Improvement in coronary anastomosis with cardiac surgery simulation

James I. Fann, MDa,b,*, Anthony D. Caffarelli, MDa, Gerald Georgette, RNb, Steve K. Howard, MDc, David M. Gaba, MDc, Patricia Youngblood, PhDd, R. Scott Mitchell, MDb, Thomas A. Burdon, MDa,b

a Department of Cardiothoracic Surgery, Stanford University, Stanford, Calif
c Department of Anesthesiology, Stanford University, Stanford, Calif
d SUMMIT, Stanford University, Stanford, Calif
b Cardiothoracic Surgery Section, VA Palo Alto Health Care System, Palo Alto, Calif

Received for publication May 15, 2008; revisions received July 17, 2008; accepted for publication August 7, 2008.

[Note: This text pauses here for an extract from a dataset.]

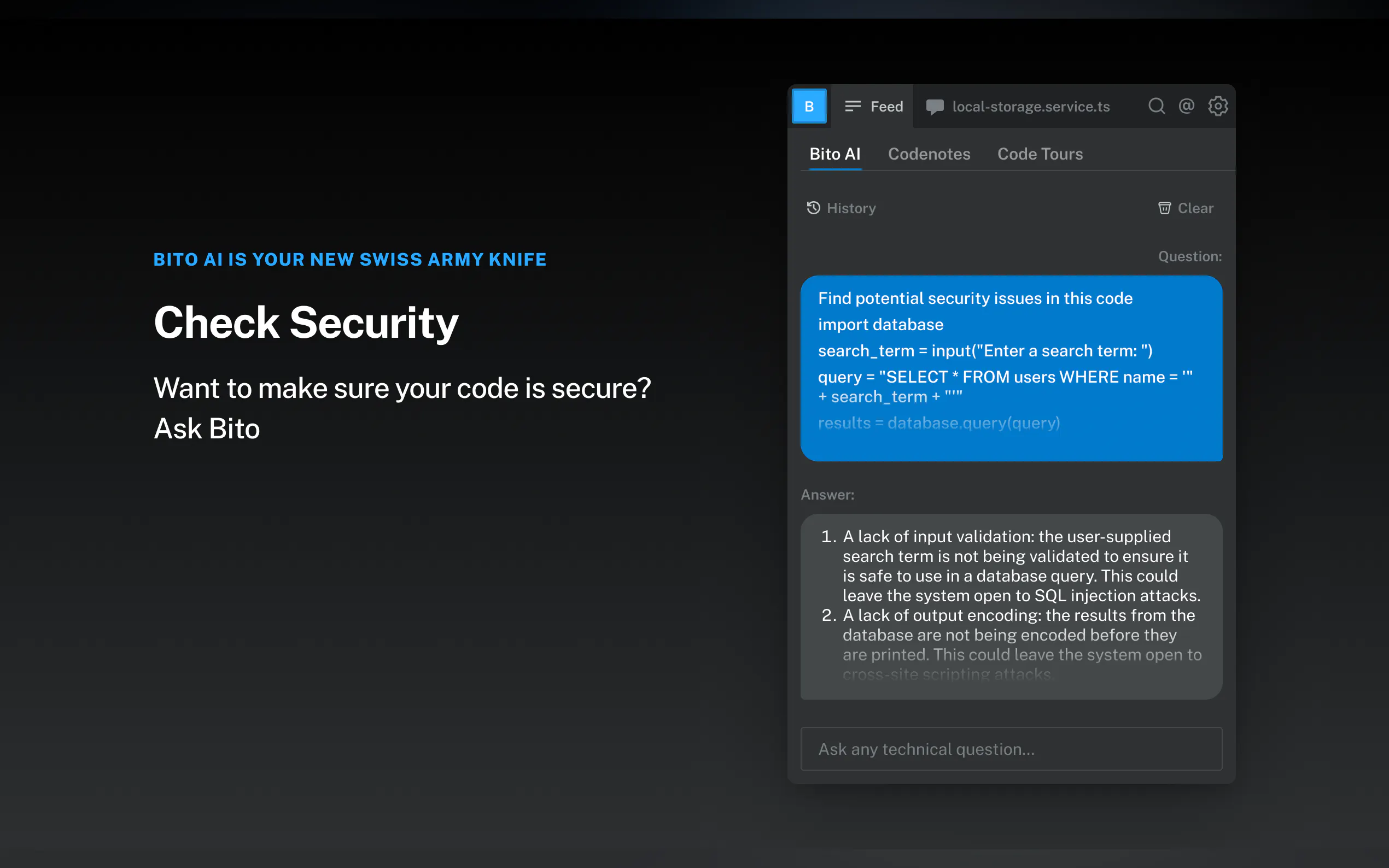Click the blue Bito B logo icon
This screenshot has width=1389, height=868.
pyautogui.click(x=808, y=106)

* Address for reprints: James I. Fann, MD, Department of Cardiothoracic Surgery, Stanford University, 300 Pasteur Dr, Stanford, CA 94305. (Email: jfann{at}stanford.edu).

Objective: Cardiac surgery trainees might benefit from simulation training in coronary anastomosis and more advanced procedures. We evaluated distributed practice using a portable task station and experience on a beating-heart model in training coronary anastomosis.

Methods: Eight cardiothoracic surgery residents performed 2 end-to-side anastomoses with the task station, followed by 2 end-to-side anastomoses to the left anterior descending artery by using the beating-heart model at 70 beats/min. Residents took home the task station, recording practice times. At 1 week, residents performed 2 anastomoses on the task station and 2 anastomoses on the beating-heart model. Performances of the anastomosis were timed and reviewed.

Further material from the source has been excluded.